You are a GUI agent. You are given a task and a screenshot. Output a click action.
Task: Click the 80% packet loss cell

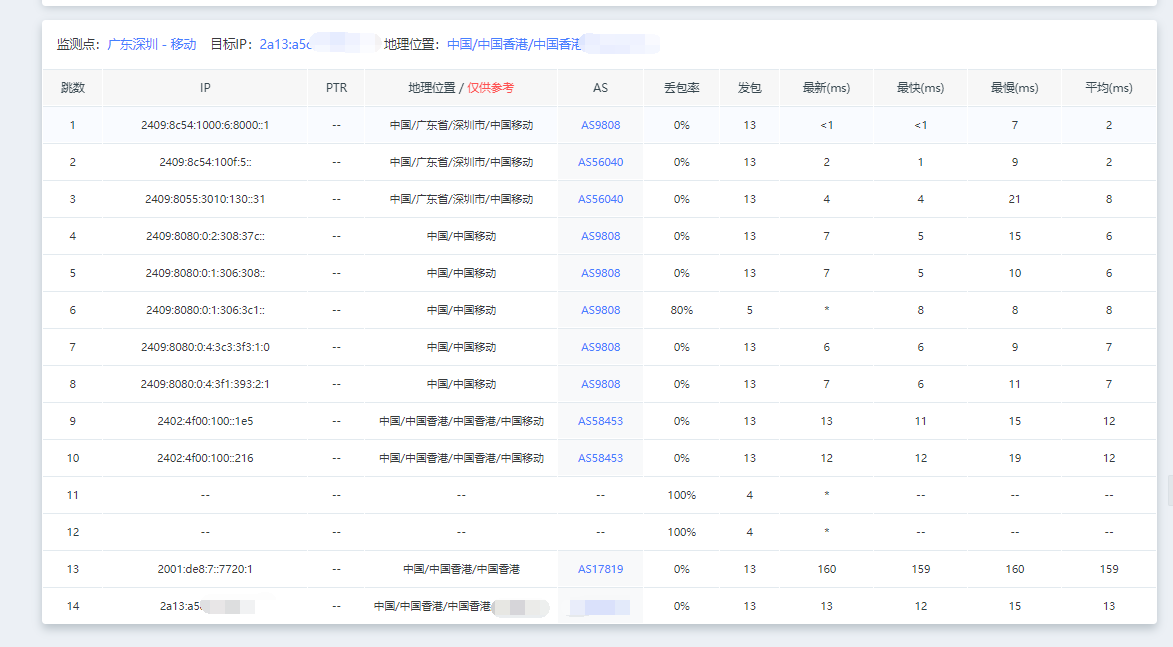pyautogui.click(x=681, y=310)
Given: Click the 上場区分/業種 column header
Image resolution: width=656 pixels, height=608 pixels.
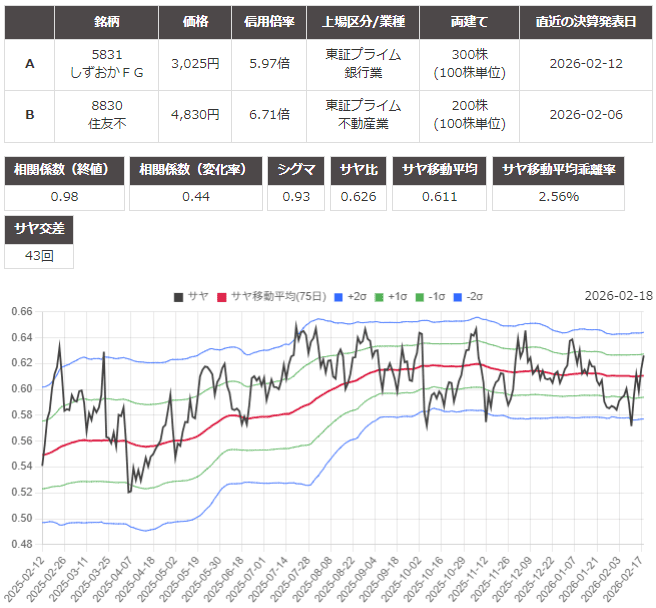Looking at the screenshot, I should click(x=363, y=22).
──────────
Output the entries above as a two-column CSV with the header instruction,response and one row per entry. Put each entry's text in the instruction field and its answer in the response field, each in double quotes with line breaks replaced by spaces, and leave the pictures out.

# [THE ANSWER]
instruction,response
"You are a GUI agent. You are given a task and a screenshot. Output a click action. Task: Click the 80% packet loss cell","pyautogui.click(x=681, y=310)"
"Given: Click the 上場区分/業種 column header Image resolution: width=656 pixels, height=608 pixels.","Looking at the screenshot, I should click(x=363, y=22)."